***** Data for analysis *****

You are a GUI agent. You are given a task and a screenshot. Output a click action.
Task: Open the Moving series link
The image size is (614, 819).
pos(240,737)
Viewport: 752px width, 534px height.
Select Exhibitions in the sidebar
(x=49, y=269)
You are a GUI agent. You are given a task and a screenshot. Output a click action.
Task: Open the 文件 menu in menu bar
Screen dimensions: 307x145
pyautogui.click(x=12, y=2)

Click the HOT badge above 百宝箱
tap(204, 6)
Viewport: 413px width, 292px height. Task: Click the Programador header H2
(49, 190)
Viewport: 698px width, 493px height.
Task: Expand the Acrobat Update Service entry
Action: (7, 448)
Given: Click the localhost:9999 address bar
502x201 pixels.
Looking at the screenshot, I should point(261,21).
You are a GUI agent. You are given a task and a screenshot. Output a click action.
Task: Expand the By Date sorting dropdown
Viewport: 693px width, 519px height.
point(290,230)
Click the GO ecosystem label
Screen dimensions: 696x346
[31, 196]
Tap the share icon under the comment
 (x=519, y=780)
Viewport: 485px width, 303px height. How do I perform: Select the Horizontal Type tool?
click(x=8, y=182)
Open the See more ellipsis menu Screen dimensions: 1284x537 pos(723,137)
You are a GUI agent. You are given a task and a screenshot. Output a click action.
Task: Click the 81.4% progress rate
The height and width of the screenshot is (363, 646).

*****

* Directions: Look over the records above and filter for each line with the word "menu".

* Solution:
Task: Open the 文件 menu in menu bar
Open the See more ellipsis menu Screen dimensions: 1284x537 pos(723,137)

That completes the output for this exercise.